By 2030 the Better Energy Programme administered by SEAI comprising a number of schemes will provide grants to support household energy upgrades with a view to delivering energy efficiency for a low carbon future. The government will increase SEAI programs to support community energy projects and facilitate community networks.

The new affordable energy strategy is to be published in particular to assess persons vulnerable to energy poverty to update the energy efficiency obligation scheme (obliging reduction by suppliers of .75% of annual sales). Scheme would be expanded to apply to the transmission and distribution system.

The existing all island electricity market will be reformed to implement the integrated single energy market. The cost of energy transition would be funded primarily by commercial and household investment and charges on energy use supported by government initiative and EU funding.

The Climate Action and Low Carbon Development Act 2015 provides for the national framework for achieving low carbon environmentally sustainable economy by 2050. The legislation was enacted in line with commitments under the Paris climate change agreement 2015.

The legislation provided for
A national mitigation plan
National and sectoral adaptation plans
Climate change advisory body
Ministerial directions to public bodies

There was an obligation on the Minister to submit a national mitigation plan to the Cabinet within 18 months and a national adaptation framework within 24 months. The government is to request Ministers to prepare sectoral adaptation plans in accordance with it. Account is to be taken of the following

• the need to have regard to—
o any existing obligation of the State under the law of the European Union or any international agreement referred to in section 2, and
o any future adaptation commitments of the State;
• the need to promote sustainable development;
• the need to achieve the objectives of a national adaptation framework at the least cost to the national economy and adopt measures that are cost-effective and do not impose an unreasonable burden on the Exchequer;
• relevant scientific or technical advice;
• the findings of any relevant research on the effectiveness of mitigation measures and adaptation measures;
• where sectoral adaptation plans have been approved by the Government under section 6, the most recent approved sectoral adaptation plans;
• where a national adaptation framework has been approved by the Government under section 5, the most recent approved national adaptation framework; and
• any recommendations or advice of the Advisory Council.”

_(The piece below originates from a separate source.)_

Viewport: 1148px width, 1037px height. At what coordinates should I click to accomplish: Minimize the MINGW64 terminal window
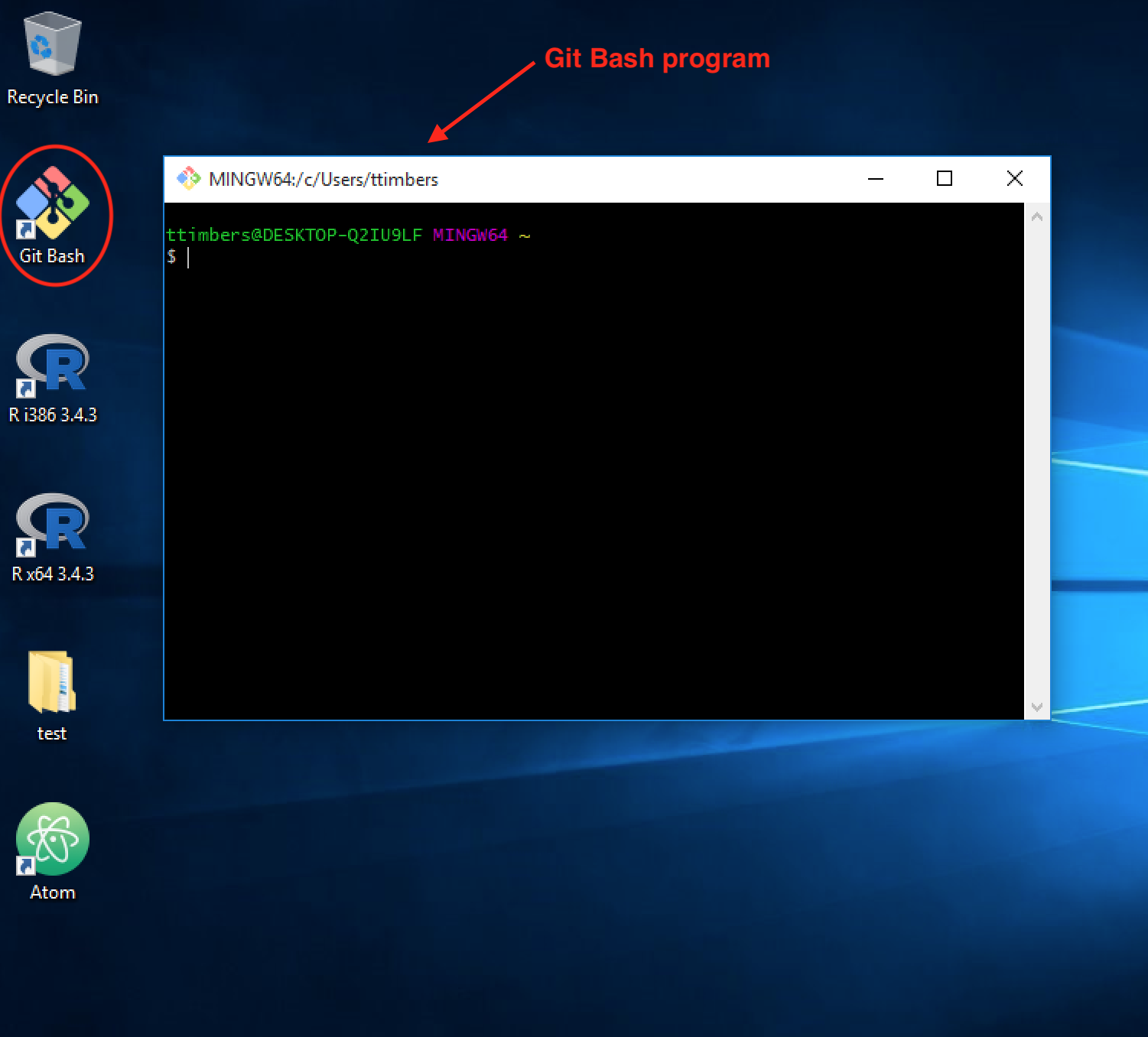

Sectoral plans are to be submitted by cabinet members to the government. On foot of these a draft national mitigation plan is to be presented for consultation with the public and the advisory council. Minister for Environment, Community and Local Government, consider submissions . The draft national mitigation plan is submitted to the government
which can approve it with or without modification. It is then placed before both Houses of the Oireachtas.

Ireland’s First National Mitigation Plan was launched in 2017 under the Climate Action and Low Carbon Development Plan. It provided for climate policy framework, decarbonising electrical generation, decarbonising the built environment, decarbonising transport2 and approach to carbon neutrality for agriculture forest and land use sectors.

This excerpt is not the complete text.